I think there is a diabetic running board on RA, otherwise search the web--I know you're far from alone. I think the best thing you can do is progress carefully and pay close attention to how you feel and keep track of how different conditions and distances affect your sugar and insulin needs. Always run with supplies, run with someone else, and don't stray far from civilization until you have a good idea how you handle things. Keep in mind that external temperature can change how your body tolerates effort. The type 1 folks I know have to adopt an entirely new game plan when it's hot out.
'07: 1324.5 | '08: 1561 | '09: 1810.9 run ~ 208.7 bike | '10: 1,000.3 run ~ 3513.5 bike | '11: 710.3 run ~ 4157.9 bike '12: 659.9 run ~ 3365.6 bike (100% benched by ortho last 4.5 weeks while in long-arm cast)
• DON'T BREAK ANYTHING!!!
• get within 5#s of 130#s (and stay there, gotdammit!)
• 1st olympic distance duathlon
• 1st Iceman Cometh mtn bike race
• Half Fanatic
• punch Type 1 in the junk
Do you often experience lows in your everyday life due to your diabetes? Are you on medication? do you take insulin/are you on an insulin pump? what was your last hba1c result? As I'm sure you know, all these things are important in determining your situation.
In general though, being diabetic is not different from not being diabetic in that no one knows how distance running will affect them until they do it. And if you train correctly (smartly), you will find this out gradually, as you train.

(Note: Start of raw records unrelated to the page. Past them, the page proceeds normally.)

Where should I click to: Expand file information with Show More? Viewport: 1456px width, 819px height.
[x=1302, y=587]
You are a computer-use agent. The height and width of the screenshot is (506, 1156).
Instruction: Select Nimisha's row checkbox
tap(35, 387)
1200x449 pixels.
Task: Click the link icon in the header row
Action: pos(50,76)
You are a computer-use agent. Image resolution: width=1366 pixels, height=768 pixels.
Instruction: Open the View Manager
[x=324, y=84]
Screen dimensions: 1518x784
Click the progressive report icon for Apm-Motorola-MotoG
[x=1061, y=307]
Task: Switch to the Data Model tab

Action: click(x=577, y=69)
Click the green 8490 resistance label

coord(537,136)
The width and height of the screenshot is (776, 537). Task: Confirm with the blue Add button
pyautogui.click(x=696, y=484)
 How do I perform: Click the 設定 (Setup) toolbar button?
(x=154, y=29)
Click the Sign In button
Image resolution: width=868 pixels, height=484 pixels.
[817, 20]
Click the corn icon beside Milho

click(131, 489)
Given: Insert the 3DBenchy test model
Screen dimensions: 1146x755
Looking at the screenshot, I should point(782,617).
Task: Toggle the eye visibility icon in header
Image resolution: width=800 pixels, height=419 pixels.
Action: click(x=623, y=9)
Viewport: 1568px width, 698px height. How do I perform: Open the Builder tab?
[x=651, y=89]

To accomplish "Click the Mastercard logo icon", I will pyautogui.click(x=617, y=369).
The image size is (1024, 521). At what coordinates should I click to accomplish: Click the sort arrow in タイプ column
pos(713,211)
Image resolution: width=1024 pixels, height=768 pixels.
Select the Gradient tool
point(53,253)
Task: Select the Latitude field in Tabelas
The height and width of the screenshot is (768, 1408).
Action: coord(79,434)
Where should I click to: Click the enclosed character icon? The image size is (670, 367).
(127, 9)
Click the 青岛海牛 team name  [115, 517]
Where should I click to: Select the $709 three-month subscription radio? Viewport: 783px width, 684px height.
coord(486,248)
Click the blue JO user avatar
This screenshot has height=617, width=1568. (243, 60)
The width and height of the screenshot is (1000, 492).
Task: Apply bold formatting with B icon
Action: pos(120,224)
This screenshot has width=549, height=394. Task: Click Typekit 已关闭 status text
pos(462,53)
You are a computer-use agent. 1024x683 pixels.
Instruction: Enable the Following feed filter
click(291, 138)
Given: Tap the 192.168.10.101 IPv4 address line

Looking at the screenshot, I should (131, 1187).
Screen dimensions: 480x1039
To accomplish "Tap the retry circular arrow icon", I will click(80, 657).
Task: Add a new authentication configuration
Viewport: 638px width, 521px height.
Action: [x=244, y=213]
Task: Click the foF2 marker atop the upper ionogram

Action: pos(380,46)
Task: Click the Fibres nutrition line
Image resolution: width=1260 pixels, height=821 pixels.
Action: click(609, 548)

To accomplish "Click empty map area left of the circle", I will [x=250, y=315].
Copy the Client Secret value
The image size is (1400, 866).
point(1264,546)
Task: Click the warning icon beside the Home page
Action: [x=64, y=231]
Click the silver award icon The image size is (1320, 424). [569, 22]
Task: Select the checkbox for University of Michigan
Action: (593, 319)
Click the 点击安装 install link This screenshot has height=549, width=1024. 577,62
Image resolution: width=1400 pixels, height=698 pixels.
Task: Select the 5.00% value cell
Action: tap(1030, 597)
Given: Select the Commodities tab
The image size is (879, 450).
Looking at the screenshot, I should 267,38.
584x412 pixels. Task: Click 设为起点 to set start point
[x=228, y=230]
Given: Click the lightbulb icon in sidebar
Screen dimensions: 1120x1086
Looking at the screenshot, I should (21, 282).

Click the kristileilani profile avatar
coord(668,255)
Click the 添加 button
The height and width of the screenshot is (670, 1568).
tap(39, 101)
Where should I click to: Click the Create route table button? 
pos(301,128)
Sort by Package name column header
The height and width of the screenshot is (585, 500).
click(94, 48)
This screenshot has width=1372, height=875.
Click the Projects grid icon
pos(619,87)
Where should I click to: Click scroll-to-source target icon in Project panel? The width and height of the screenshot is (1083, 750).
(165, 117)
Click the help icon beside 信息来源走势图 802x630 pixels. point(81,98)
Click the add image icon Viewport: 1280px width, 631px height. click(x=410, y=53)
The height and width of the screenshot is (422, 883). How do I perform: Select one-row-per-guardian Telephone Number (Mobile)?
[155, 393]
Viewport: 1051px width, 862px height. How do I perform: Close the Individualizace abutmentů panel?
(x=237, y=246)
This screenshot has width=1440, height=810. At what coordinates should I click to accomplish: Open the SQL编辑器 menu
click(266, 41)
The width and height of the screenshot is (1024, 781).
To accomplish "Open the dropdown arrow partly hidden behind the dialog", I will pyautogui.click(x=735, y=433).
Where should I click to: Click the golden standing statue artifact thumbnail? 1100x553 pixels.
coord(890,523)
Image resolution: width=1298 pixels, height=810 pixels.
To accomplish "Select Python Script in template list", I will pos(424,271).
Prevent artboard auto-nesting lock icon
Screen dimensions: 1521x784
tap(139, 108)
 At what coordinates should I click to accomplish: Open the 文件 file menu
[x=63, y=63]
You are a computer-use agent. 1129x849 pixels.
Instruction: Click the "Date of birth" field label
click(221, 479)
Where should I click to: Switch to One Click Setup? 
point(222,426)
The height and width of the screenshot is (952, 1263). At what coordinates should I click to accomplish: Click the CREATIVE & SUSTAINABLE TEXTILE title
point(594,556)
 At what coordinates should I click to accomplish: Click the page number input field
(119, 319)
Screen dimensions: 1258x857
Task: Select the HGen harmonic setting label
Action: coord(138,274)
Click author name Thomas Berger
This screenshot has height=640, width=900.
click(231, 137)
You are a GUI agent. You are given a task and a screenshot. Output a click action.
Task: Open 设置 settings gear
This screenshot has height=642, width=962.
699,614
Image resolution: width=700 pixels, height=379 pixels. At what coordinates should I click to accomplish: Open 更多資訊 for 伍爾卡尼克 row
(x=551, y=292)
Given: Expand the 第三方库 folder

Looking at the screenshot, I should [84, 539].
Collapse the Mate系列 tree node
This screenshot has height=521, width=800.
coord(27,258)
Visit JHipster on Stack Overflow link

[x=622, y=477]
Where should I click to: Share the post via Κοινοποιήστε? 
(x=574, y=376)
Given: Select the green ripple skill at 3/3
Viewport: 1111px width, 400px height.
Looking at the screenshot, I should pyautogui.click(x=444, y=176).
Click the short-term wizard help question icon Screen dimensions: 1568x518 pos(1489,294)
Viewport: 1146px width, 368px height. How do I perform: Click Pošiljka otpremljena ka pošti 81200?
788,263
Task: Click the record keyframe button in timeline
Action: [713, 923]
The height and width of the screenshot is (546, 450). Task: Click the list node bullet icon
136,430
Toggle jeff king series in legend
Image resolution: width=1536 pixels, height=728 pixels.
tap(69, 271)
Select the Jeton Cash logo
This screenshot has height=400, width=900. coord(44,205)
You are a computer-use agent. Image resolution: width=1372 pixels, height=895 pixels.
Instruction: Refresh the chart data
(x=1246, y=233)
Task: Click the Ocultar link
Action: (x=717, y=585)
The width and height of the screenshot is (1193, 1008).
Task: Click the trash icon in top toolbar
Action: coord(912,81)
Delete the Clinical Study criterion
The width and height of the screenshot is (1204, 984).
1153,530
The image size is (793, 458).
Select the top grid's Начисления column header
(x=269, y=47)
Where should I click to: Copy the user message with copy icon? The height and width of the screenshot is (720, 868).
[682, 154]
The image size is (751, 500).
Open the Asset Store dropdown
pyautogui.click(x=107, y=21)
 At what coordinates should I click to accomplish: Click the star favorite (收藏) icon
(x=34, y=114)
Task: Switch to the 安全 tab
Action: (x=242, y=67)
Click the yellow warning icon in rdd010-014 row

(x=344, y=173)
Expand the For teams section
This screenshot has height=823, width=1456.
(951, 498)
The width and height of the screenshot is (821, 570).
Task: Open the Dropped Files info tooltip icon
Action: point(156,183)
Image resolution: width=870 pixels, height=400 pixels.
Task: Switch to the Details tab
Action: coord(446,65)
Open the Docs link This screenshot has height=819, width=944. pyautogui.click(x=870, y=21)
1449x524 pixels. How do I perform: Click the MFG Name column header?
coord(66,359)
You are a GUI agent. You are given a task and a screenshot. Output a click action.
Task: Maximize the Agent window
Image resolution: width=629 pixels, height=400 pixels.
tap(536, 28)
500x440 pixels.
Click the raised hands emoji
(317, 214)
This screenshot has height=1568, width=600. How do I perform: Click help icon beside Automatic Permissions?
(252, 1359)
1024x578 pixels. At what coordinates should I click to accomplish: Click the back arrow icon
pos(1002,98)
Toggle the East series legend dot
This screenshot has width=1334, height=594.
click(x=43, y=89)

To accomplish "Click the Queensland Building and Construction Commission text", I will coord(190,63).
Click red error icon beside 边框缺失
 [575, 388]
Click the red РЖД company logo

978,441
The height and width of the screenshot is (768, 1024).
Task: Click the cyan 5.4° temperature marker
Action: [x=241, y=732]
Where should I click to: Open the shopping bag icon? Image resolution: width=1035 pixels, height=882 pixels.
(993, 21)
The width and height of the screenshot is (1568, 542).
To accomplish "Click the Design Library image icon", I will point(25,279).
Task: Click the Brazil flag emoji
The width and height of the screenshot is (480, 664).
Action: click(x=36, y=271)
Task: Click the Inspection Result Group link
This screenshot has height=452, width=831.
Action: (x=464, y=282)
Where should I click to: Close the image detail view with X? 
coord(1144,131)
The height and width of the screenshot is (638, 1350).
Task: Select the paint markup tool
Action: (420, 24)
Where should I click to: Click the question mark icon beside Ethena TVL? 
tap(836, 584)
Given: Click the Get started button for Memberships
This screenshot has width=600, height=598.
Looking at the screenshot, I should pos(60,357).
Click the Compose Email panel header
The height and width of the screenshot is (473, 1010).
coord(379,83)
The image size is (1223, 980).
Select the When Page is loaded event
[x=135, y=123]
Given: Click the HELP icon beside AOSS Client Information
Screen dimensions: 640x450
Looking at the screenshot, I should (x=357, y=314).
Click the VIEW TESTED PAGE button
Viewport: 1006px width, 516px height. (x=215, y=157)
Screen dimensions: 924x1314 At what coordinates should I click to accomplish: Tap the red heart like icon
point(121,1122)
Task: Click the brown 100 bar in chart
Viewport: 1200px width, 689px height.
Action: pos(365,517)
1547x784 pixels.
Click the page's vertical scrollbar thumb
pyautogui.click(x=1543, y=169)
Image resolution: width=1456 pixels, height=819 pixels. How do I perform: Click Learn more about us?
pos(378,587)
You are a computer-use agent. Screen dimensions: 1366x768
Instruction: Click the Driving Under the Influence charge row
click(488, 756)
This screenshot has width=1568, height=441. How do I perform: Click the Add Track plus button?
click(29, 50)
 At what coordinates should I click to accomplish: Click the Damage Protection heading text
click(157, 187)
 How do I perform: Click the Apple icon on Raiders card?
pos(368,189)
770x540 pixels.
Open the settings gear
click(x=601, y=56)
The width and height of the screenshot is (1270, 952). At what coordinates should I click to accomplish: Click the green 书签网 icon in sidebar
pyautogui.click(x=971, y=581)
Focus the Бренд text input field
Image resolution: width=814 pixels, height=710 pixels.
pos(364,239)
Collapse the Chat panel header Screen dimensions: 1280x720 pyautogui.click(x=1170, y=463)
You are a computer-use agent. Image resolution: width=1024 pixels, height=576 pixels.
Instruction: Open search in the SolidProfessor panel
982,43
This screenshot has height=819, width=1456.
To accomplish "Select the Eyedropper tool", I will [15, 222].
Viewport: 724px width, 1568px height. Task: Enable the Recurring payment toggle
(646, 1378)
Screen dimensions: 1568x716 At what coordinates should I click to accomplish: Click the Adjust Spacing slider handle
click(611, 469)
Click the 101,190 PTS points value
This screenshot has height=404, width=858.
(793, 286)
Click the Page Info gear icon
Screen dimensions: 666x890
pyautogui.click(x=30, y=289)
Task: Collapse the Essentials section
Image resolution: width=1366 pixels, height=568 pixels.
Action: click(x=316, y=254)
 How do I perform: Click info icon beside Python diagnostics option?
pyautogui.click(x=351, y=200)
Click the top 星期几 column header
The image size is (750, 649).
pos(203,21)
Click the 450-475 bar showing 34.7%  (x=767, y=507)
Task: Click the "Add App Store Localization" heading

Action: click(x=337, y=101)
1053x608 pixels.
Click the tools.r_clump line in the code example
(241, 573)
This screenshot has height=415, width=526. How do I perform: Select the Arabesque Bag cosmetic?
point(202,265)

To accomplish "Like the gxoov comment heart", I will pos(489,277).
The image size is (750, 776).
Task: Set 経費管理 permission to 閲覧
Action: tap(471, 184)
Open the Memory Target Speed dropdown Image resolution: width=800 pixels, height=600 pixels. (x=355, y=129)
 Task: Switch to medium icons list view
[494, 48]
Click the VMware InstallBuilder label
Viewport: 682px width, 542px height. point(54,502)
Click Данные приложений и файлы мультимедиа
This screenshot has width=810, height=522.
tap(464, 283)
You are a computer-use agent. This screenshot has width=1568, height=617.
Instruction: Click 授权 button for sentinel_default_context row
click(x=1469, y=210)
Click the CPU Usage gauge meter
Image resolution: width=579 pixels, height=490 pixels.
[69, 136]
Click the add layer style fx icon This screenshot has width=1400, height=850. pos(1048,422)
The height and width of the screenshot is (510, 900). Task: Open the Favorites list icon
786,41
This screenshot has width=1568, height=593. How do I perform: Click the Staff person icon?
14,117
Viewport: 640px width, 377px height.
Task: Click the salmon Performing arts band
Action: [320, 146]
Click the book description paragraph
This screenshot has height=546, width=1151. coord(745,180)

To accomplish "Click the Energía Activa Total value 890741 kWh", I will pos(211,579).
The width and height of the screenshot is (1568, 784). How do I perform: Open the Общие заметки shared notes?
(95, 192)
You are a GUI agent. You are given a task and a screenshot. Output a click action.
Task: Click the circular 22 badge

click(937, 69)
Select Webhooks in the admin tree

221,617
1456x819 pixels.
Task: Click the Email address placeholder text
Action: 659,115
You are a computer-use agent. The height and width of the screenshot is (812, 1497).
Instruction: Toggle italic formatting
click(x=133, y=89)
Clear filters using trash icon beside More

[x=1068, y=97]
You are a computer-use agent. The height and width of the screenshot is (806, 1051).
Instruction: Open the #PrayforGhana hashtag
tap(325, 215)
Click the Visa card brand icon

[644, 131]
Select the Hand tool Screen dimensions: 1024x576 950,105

When you start to train, you won't just go out there and start doing 15 mile training runs one day. Like everyone else who is smart, you'll be building up to those types of distances incrementally. That's the safe way for anyone. So do that, and see how it affects you.
I go with zoom-zooms advice as well, which is good.
The other thing i would say (and I'm not a doctor or an expert on diabetes, so this is just my feeling) is that a half is not the kind of distance that seriously effects glucose levels. I run this kind of distance with my type 2 diabetes and have no problems, but then again I'm borderline normal at this point, although i am a diabetic.